- Dataset entries:

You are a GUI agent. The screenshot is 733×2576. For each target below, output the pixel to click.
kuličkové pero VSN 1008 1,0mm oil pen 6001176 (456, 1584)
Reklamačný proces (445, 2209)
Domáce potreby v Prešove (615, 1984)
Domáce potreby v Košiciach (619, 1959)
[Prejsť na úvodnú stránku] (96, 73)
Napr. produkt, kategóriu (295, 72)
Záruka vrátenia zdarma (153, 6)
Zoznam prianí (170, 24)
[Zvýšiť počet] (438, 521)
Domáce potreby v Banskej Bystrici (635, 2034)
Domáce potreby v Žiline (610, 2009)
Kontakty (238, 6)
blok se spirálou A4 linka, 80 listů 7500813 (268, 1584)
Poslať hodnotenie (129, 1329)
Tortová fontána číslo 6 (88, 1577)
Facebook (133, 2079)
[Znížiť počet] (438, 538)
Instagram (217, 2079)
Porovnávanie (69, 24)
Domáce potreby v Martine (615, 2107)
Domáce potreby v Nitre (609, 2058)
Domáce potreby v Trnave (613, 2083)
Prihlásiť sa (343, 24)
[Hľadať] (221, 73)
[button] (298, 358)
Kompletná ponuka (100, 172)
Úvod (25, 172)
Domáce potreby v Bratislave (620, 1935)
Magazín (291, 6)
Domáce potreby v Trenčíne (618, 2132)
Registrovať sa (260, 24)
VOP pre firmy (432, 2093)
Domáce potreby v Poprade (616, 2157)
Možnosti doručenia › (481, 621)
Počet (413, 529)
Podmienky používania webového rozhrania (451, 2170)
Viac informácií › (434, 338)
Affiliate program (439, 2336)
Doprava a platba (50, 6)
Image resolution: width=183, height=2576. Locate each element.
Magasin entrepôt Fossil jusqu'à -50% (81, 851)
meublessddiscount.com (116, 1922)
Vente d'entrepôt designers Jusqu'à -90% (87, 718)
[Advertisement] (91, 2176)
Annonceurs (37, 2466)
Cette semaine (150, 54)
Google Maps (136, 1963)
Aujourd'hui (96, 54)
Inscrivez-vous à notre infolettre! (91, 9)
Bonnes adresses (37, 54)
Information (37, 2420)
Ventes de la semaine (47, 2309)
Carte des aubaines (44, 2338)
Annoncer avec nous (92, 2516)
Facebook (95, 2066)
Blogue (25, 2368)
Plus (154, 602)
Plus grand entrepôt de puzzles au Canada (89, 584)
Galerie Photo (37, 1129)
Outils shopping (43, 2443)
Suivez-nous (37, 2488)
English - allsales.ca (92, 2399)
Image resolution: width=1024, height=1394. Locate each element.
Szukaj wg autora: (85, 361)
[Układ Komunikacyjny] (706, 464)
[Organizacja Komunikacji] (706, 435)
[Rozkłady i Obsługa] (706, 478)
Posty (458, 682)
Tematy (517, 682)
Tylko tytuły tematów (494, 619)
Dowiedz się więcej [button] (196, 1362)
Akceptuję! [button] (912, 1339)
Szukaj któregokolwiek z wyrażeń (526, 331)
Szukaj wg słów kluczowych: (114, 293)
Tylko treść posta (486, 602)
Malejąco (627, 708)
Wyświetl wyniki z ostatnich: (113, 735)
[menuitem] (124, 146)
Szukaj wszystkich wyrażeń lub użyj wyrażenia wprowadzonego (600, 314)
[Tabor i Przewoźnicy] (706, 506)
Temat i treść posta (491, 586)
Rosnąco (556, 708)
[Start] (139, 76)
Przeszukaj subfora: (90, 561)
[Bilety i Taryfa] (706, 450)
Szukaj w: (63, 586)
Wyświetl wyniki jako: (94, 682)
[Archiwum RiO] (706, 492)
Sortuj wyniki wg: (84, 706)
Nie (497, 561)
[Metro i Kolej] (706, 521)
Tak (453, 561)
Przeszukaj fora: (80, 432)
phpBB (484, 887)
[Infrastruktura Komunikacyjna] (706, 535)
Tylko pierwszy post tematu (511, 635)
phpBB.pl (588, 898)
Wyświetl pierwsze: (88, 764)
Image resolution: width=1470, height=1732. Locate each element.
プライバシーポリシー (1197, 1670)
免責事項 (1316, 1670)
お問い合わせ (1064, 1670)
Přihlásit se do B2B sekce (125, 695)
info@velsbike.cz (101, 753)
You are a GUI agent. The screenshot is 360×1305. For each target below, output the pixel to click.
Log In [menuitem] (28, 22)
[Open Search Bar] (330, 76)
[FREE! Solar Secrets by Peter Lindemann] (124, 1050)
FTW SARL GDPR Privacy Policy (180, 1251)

- What is required: Retype every entry without changing anything.

- Problem solution:
You are a GUI agent. The screenshot is 733×2576. For each target below, output the pixel to click.
kuličkové pero VSN 1008 1,0mm oil pen 6001176 (456, 1584)
Reklamačný proces (445, 2209)
Domáce potreby v Prešove (615, 1984)
Domáce potreby v Košiciach (619, 1959)
[Prejsť na úvodnú stránku] (96, 73)
Napr. produkt, kategóriu (295, 72)
Záruka vrátenia zdarma (153, 6)
Zoznam prianí (170, 24)
[Zvýšiť počet] (438, 521)
Domáce potreby v Banskej Bystrici (635, 2034)
Domáce potreby v Žiline (610, 2009)
Kontakty (238, 6)
blok se spirálou A4 linka, 80 listů 7500813 (268, 1584)
Poslať hodnotenie (129, 1329)
Tortová fontána číslo 6 (88, 1577)
Facebook (133, 2079)
[Znížiť počet] (438, 538)
Instagram (217, 2079)
Porovnávanie (69, 24)
Domáce potreby v Martine (615, 2107)
Domáce potreby v Nitre (609, 2058)
Domáce potreby v Trnave (613, 2083)
Prihlásiť sa (343, 24)
[Hľadať] (221, 73)
[button] (298, 358)
Kompletná ponuka (100, 172)
Úvod (25, 172)
Domáce potreby v Bratislave (620, 1935)
Magazín (291, 6)
Domáce potreby v Trenčíne (618, 2132)
Registrovať sa (260, 24)
VOP pre firmy (432, 2093)
Domáce potreby v Poprade (616, 2157)
Možnosti doručenia › (481, 621)
Počet (413, 529)
Podmienky používania webového rozhrania (451, 2170)
Viac informácií › (434, 338)
Affiliate program (439, 2336)
Doprava a platba (50, 6)
Image resolution: width=183, height=2576. Locate each element.
Magasin entrepôt Fossil jusqu'à -50% (81, 851)
meublessddiscount.com (116, 1922)
Vente d'entrepôt designers Jusqu'à -90% (87, 718)
[Advertisement] (91, 2176)
Annonceurs (37, 2466)
Cette semaine (150, 54)
Google Maps (136, 1963)
Aujourd'hui (96, 54)
Inscrivez-vous à notre infolettre! (91, 9)
Bonnes adresses (37, 54)
Information (37, 2420)
Ventes de la semaine (47, 2309)
Carte des aubaines (44, 2338)
Annoncer avec nous (92, 2516)
Facebook (95, 2066)
Blogue (25, 2368)
Plus (154, 602)
Plus grand entrepôt de puzzles au Canada (89, 584)
Galerie Photo (37, 1129)
Outils shopping (43, 2443)
Suivez-nous (37, 2488)
English - allsales.ca (92, 2399)
Image resolution: width=1024, height=1394. Locate each element.
Szukaj wg autora: (85, 361)
[Układ Komunikacyjny] (706, 464)
[Organizacja Komunikacji] (706, 435)
[Rozkłady i Obsługa] (706, 478)
Posty (458, 682)
Tematy (517, 682)
Tylko tytuły tematów (494, 619)
Dowiedz się więcej [button] (196, 1362)
Akceptuję! [button] (912, 1339)
Szukaj któregokolwiek z wyrażeń (526, 331)
Szukaj wg słów kluczowych: (114, 293)
Tylko treść posta (486, 602)
Malejąco (627, 708)
Wyświetl wyniki z ostatnich: (113, 735)
[menuitem] (124, 146)
Szukaj wszystkich wyrażeń lub użyj wyrażenia wprowadzonego (600, 314)
[Tabor i Przewoźnicy] (706, 506)
Temat i treść posta (491, 586)
Rosnąco (556, 708)
[Start] (139, 76)
Przeszukaj subfora: (90, 561)
[Bilety i Taryfa] (706, 450)
Szukaj w: (63, 586)
Wyświetl wyniki jako: (94, 682)
[Archiwum RiO] (706, 492)
Sortuj wyniki wg: (84, 706)
Nie (497, 561)
[Metro i Kolej] (706, 521)
Tak (453, 561)
Przeszukaj fora: (80, 432)
phpBB (484, 887)
[Infrastruktura Komunikacyjna] (706, 535)
Tylko pierwszy post tematu (511, 635)
phpBB.pl (588, 898)
Wyświetl pierwsze: (88, 764)
Image resolution: width=1470, height=1732. Locate each element.
プライバシーポリシー (1197, 1670)
免責事項 (1316, 1670)
お問い合わせ (1064, 1670)
Přihlásit se do B2B sekce (125, 695)
info@velsbike.cz (101, 753)
You are a GUI agent. The screenshot is 360×1305. For each target below, output the pixel to click.
Log In [menuitem] (28, 22)
[Open Search Bar] (330, 76)
[FREE! Solar Secrets by Peter Lindemann] (124, 1050)
FTW SARL GDPR Privacy Policy (180, 1251)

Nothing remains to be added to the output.